Kakao co-CEO Whon Namkoong quits over South Korea app outage chaos

  • The company also apologised for major service disruptions that started last weekend due to a fire at a data centre near Seoul
  • More than 500 small businesses complained about lost sales due to the Kakao malfunction
South Korea
Co-CEO of Kakao Corp Namkoong Whon has stepped down, a company filing said on Wednesday, after an outage that shut down South Korea’s largest mobile chat app and other services, triggering sharp backlash from authorities and the public.

Namkoong’s resignation was effective as of Wednesday, the filing said, leaving co-CEO Hong Euntaek as sole CEO.

The company apologised on Wednesday for the outage that started on Saturday due to a fire at a data centre run by SK C&C near Seoul.

Most of its systems were restored by Wednesday, but miscellaneous functions remain shaky and disruptions to a wide range of services from payments to taxis and restaurant bookings have raised questions about public reliance on the app.

KakaoTalk, launched in 2010, has more than 47 million active accounts in South Korea, making it one of the most ubiquitous apps in the country of 51.6 million.

Hong, who is also leading the company’s response to the outage, said Kakao would look into why service recovery work was slow, prepare compensation for users and businesses affected by service disruptions and build its own data centres.

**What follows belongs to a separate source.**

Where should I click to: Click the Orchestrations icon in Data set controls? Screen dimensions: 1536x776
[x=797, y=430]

“We’ll build our own infrastructure including data centres to ensure our services will not be affected by similar incidents going forward,” Kakao said in a statement.

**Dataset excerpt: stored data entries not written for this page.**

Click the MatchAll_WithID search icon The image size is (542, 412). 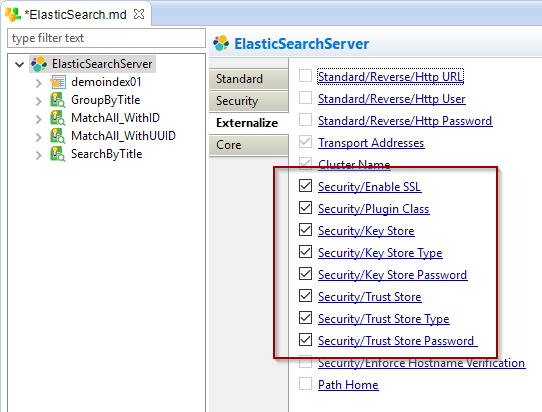[57, 118]
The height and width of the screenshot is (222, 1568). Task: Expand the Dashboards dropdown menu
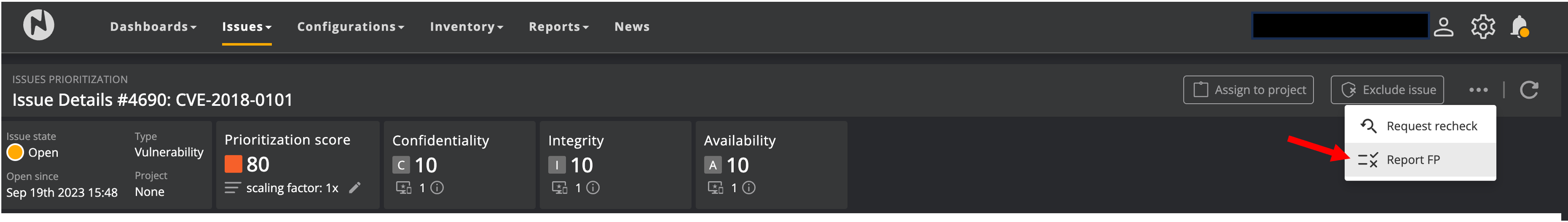[153, 27]
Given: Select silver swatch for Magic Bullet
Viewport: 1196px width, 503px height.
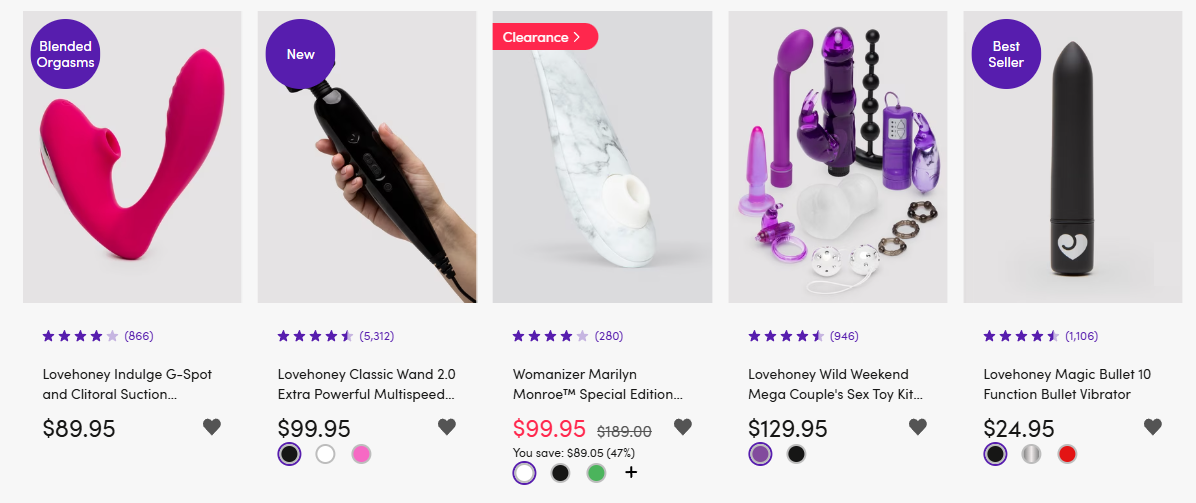Looking at the screenshot, I should coord(1030,454).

The company plans to invest 460 billion won (US$325 million) to start operating its own data centre from next year, and another one will be completed in the following year, it said.

More than 500 small businesses complained about lost sales due to the Kakao outage, lobby group Korea Federation of Micro Enterprise said.

Co-CEO of Kakao Hong Euntaek. Photo: Bloomberg
The malfunction is a blow for hyper-wired South Korea, which aims to stay at the forefront of technological change.
South Korean President Yoon Suk-yeol called for an investigation into the cause of the damage and plans to prevent similar incidents in the future.

“I feel very heavily about the inconvenience and damage that Koreans are experiencing,” Yoon said, according to a statement from the presidential office.

“In addition to identifying the exact cause, measures to prevent accidents – including the installation of twin data centres – and a reporting and action system in case of an accident, should be thoroughly prepared,” he said.